Objective: To exploit the role of TRPV1 using TRPV1 antagonist such as N-(4-Tertiarybutylphenyl)-4-(3-cholorphyridin-2-yl)tetrahydropyrazine -1(2H)-carboxamide (BCTC) and TRPV1 knockout mice in allergic rhinitis mice models and using samples of patients with allergic rhinitis and to evaluate the molecular mechanism of TRPV1 in CD4+ T cell mediated signaling pathway in allergic rhinitis.
Methods: TRPV1 expression was measured in CD4+ T cell and cytokine analysis and T cell receptor signaling pathways were evaluated in BCTC pretreated T cell lines and TRPV1 (-/-) T cells. Allergic parameters were evaluated using TRPV1 antagonists and TRPV1 knockout mice in OVA-challenged mice model. Additionally, TRPV1 expressions were assessed in patients with allergic rhinitis.

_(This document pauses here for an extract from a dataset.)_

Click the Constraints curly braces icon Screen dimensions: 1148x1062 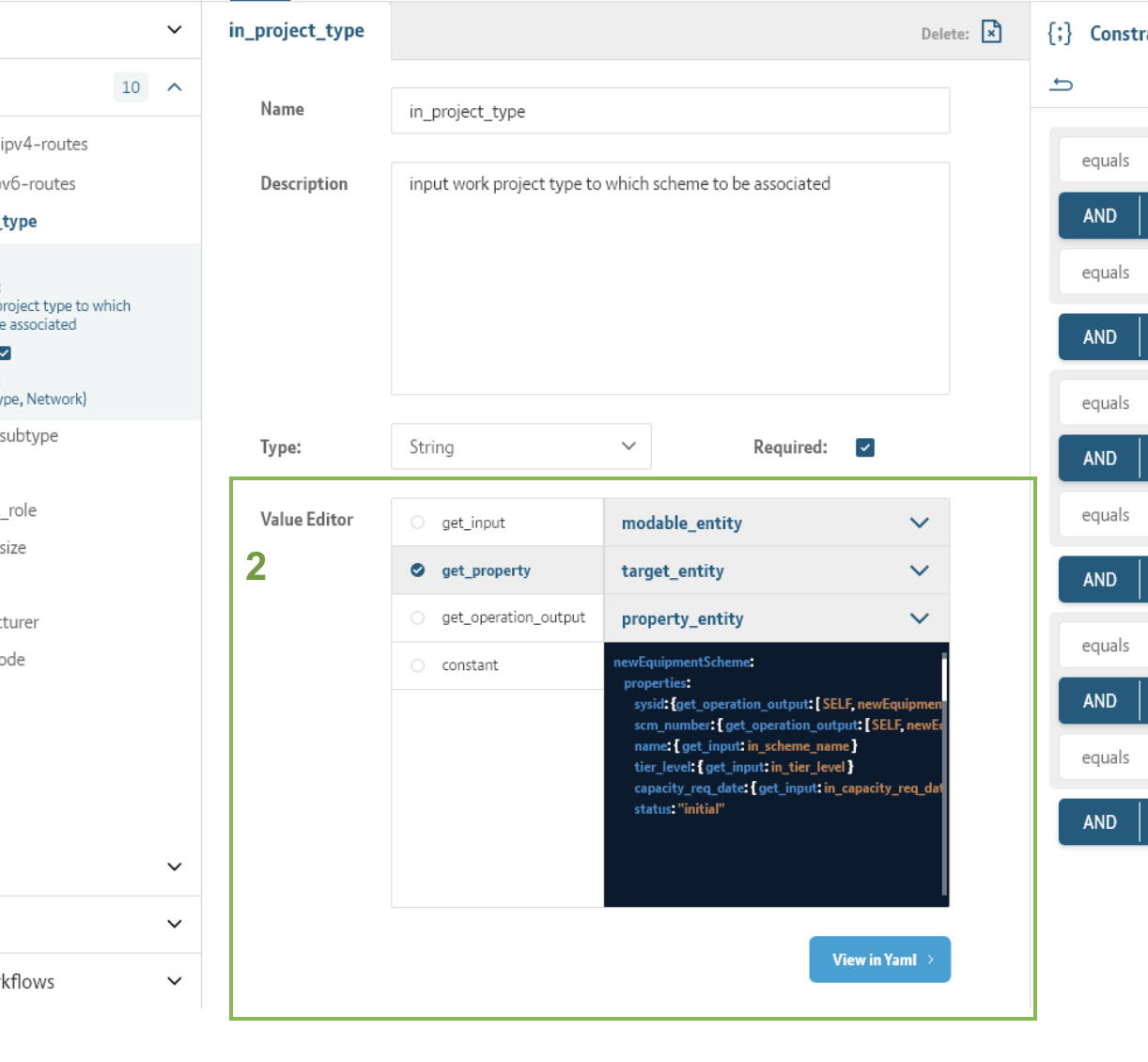[1060, 34]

Results: TRPV1 expression was localized in CD4+ T cell. BCTC pretreatment and TRPV1 knockout suppressed T cell cytokine production and suppressed T cell receptor signaling pathways, including NF-kB, MAP kinase and NFAT signaling in both Jurkat cell line and CD4 + T cells in vitro. TRPV1 antagonists (BCTC and theobromine) significantly reduced allergic parameters such as symptoms, total- and ova-specific IgE levels in the mice model of allergic rhinitis. In TRPV1 knockout and BCTC treated mice, nasal eosinophil infiltration and nasal mucosal cytokines transcriptional activities were decreased, when compared OVA-challenged wild-type mice. In human nasal mucosa, TRPV1+ inflammatory cells was frequently observed. TRPV1/CD4 double positive inflammaotry cells were increased in nasal mucosa in patients with allergic rhinitis as compared with non-allergic rhinitis and normal controls.
Conclusion: TRPV1 activation on CD4+ T cells is involved in TCR signaling and could be a novel therapeutic strategy in allergic rhinitis.